Security and bug-fix wise John's firmware pretty much tracked what Merlin was doing up until the point when he stopped supporting the N66U on 8th April 2018. So I guess the question you need to ask yourself is, is there anything since then that you should be concerned about? To answer that you could look at the change log and make your own value judgement.

https://github.com/john9527/asuswrt-merlin/blob/374.43_2-update/Changelog.txt

P.S. I tried posting the relevant section of the change log but it exceeded the 1000 character post limit.

 

[NoSubstitute]

...
Asus also released a new firmware on this old codebase (382.xx) for the RT-N66U too that you may want to try.
...

Wow, that's nice of them, supporting such old hardware. Just a few weeks ago. Thanks for letting me know.

Still, it's hard to know if the fixes they include are even a thing on Merlin's 380.70 fw, or if they are/were stuff broken in ASUS' own fw.

 

[NoSubstitute]

...

https://github.com/john9527/asuswrt-merlin/blob/374.43_2-update/Changelog.txt

P.S. I tried posting the relevant section of the change log but it exceeded the 1000 character post limit.

Yeah, I downloaded john9527's zip for N66U and did a few searches in the changelog.txt, and got no hits for the fixes mentioned in Asus' changelog.

 

[NoSubstitute]

Actually, I assume that any fw with a dev that keeps working on the code will be more secure than something that is left for dead (read: too old, and too different from current hardware). Again, impressed with Asus here, releasing such a late update. I'll put down a note for myself to upgrade during summer, if I don't just go out and get myself a new router. Maybe without wifi, this time, as I'm really liking the Unify.

 

[ColinTaylor]

Yeah, I downloaded john9527's zip for N66U and did a few searches in the changelog.txt, and got no hits for the fixes mentioned in Asus' changelog.

John is pretty thorough when it comes to implementing security fixes. Most of the time the CVE's posted by Asus don't apply to this fork because it is based on a much older code base. I don't know about Asus' latest release because that came out after John's current release (you'd have to check the CVE's yourself).

 

[Deleted member 27741]

Been a long time since I rapped at ya. I have been playing around with QOS and have given up. It doesn't decrease latency spikes in the slightest, I'm unsure why.

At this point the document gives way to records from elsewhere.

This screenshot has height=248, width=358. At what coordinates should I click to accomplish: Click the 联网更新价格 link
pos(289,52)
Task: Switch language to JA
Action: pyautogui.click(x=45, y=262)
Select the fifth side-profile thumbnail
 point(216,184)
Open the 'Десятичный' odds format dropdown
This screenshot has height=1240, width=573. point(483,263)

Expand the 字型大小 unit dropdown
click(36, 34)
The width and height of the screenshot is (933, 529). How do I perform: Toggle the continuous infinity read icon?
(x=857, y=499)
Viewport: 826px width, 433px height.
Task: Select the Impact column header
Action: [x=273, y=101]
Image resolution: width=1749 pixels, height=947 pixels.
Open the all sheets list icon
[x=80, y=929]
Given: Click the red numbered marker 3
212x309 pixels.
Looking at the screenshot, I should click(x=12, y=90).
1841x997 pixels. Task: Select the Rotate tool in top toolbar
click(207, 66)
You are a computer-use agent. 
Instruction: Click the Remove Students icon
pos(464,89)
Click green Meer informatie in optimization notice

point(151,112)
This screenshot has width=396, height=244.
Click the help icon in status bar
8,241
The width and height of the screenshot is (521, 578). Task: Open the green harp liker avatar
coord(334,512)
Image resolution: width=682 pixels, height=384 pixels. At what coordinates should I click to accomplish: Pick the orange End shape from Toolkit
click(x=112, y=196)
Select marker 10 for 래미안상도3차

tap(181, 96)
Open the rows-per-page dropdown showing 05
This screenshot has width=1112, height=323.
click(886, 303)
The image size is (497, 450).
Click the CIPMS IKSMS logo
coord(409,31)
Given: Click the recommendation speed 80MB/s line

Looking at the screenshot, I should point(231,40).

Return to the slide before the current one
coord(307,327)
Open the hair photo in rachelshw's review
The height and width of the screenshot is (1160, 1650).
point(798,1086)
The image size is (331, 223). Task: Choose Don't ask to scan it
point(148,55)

Instead- I have moved on to limiting speed- and that works very well.

I wonder if there is a way to have one IP address (let's call it x) "whitelisted" from the speed limiter (and all others limited)? I guess maybe I could just use two ip ranges one from 2 to (x-1) and the next from (x+1) to the last available address? That would necessitate I chop the bandwidth in an odd way but should work fine.

Anyone know if there is a way to bandwidth limit ALL BUT ONE IP address (with one limiting rule) using this firmware? I would like to "chop up" the bandwidth between one device and then all others.

 

[the_tourist]

I have been playing around with QOS and have given up. It doesn't decrease latency spikes in the slightest

I use QoS successfully here on Merlin LTS fork . I established my configuration based on a discussion I read on the Freshtomato-mips forum.

My router is an RT-N66U.

I adjusted the "Up Bandwidth" to 75% of the minimum I observed (after several tests) and the "Down Bandwidth" to 85% of the minimum also observed. It is also these settings that give me (after many tests) the lowest average Bufferbloat results in ms, in the detailed results of "dslreports": http://www.dslreports.com/speedtest/50662106
I have a constant rating of "A+" since I made these adjustments.

List of standards specified by the user:

TCP/UDP, DST port 1-5070, Transferred 0-1kb, class1 (Highest)
any, MAC address (VOIP interface), class2 (High)
TCP/UDP, DST port 1-5070, Transferred 0-64kb, class2 (High)
TCP/UDP, DST port 1-65535, Transferred 0-512kb, class3 (Average)
TCP/UDP, DST port 1-65535, Transferred 0-1024kb, class4 (Low)
TCP/UDP, DST port 1-65535, Transferred 1024kb+ class5 (Lowest)

Download and transmission limits:

1, 15%, 100%
2, 5%, 100%
3, 5%, 100%
4, 5%, 100%
5, 5%, 95% (Set as Default)

(same for both outbound and inbound)